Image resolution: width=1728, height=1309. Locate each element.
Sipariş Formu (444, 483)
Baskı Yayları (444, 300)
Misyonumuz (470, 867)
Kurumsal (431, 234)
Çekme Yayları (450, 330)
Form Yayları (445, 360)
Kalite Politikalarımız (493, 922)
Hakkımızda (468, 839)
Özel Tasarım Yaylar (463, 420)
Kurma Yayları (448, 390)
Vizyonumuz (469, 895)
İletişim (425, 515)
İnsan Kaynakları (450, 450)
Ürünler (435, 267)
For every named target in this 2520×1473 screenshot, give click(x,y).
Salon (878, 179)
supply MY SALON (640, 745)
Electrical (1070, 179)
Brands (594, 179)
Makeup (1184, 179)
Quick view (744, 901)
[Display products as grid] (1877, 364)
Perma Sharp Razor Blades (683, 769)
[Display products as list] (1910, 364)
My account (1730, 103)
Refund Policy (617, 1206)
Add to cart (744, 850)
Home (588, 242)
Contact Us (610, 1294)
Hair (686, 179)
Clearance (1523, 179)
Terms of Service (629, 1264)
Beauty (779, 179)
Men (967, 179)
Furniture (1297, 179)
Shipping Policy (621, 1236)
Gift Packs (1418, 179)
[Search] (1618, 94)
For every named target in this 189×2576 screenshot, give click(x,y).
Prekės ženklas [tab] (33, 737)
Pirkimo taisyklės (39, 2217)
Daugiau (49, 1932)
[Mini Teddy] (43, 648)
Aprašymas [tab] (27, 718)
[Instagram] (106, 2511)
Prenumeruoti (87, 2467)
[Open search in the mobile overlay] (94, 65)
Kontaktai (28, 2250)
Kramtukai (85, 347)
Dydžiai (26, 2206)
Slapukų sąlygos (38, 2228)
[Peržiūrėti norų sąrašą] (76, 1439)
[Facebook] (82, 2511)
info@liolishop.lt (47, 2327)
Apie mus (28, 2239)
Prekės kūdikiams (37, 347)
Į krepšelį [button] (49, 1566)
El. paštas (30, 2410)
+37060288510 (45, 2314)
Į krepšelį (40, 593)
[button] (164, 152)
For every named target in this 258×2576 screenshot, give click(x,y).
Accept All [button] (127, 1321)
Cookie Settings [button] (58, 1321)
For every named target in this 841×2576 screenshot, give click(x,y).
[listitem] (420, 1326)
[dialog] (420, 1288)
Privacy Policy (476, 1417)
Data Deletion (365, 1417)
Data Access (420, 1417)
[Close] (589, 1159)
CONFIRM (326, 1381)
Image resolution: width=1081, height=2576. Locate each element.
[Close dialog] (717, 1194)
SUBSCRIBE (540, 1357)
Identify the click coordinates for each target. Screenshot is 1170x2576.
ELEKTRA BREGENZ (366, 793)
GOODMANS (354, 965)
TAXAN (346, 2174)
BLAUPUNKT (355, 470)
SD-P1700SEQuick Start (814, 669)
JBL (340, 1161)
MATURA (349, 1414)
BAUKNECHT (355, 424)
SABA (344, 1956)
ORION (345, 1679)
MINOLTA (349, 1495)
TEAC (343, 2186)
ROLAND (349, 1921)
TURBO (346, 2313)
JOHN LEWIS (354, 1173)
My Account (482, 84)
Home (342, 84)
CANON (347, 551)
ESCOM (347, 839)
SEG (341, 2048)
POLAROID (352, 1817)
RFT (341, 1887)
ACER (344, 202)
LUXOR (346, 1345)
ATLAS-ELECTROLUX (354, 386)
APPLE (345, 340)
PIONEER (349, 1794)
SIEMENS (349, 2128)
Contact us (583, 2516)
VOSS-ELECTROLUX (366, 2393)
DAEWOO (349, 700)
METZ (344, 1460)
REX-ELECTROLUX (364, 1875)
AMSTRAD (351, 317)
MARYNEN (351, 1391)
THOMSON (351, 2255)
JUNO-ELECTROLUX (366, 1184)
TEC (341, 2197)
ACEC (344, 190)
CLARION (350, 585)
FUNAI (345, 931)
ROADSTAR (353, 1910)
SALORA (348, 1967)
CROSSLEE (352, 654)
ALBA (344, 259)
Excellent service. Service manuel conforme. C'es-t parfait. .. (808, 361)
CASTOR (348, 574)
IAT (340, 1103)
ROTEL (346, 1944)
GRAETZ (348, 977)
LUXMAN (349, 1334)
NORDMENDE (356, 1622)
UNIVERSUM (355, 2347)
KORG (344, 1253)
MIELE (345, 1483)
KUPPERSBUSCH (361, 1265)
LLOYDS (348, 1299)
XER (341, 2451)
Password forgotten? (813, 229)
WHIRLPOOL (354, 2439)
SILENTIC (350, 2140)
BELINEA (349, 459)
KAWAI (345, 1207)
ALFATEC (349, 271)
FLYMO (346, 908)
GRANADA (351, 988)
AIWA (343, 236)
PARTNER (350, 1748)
--*--
> What is needed
Nothing should be returned except the lines from the one holding "TURBO (346, 2313)" through the final line of the listing, exactly as they appear.

> Response to the task
TURBO (346, 2313)
JOHN LEWIS (354, 1173)
My Account (482, 84)
Home (342, 84)
CANON (347, 551)
ESCOM (347, 839)
SEG (341, 2048)
POLAROID (352, 1817)
RFT (341, 1887)
ACER (344, 202)
LUXOR (346, 1345)
ATLAS-ELECTROLUX (354, 386)
APPLE (345, 340)
PIONEER (349, 1794)
SIEMENS (349, 2128)
Contact us (583, 2516)
VOSS-ELECTROLUX (366, 2393)
DAEWOO (349, 700)
METZ (344, 1460)
REX-ELECTROLUX (364, 1875)
AMSTRAD (351, 317)
MARYNEN (351, 1391)
THOMSON (351, 2255)
JUNO-ELECTROLUX (366, 1184)
TEC (341, 2197)
ACEC (344, 190)
CLARION (350, 585)
FUNAI (345, 931)
ROADSTAR (353, 1910)
SALORA (348, 1967)
CROSSLEE (352, 654)
ALBA (344, 259)
Excellent service. Service manuel conforme. C'es-t parfait. .. (808, 361)
CASTOR (348, 574)
IAT (340, 1103)
ROTEL (346, 1944)
GRAETZ (348, 977)
LUXMAN (349, 1334)
NORDMENDE (356, 1622)
UNIVERSUM (355, 2347)
KORG (344, 1253)
MIELE (345, 1483)
KUPPERSBUSCH (361, 1265)
LLOYDS (348, 1299)
XER (341, 2451)
Password forgotten? (813, 229)
WHIRLPOOL (354, 2439)
SILENTIC (350, 2140)
BELINEA (349, 459)
KAWAI (345, 1207)
ALFATEC (349, 271)
FLYMO (346, 908)
GRANADA (351, 988)
AIWA (343, 236)
PARTNER (350, 1748)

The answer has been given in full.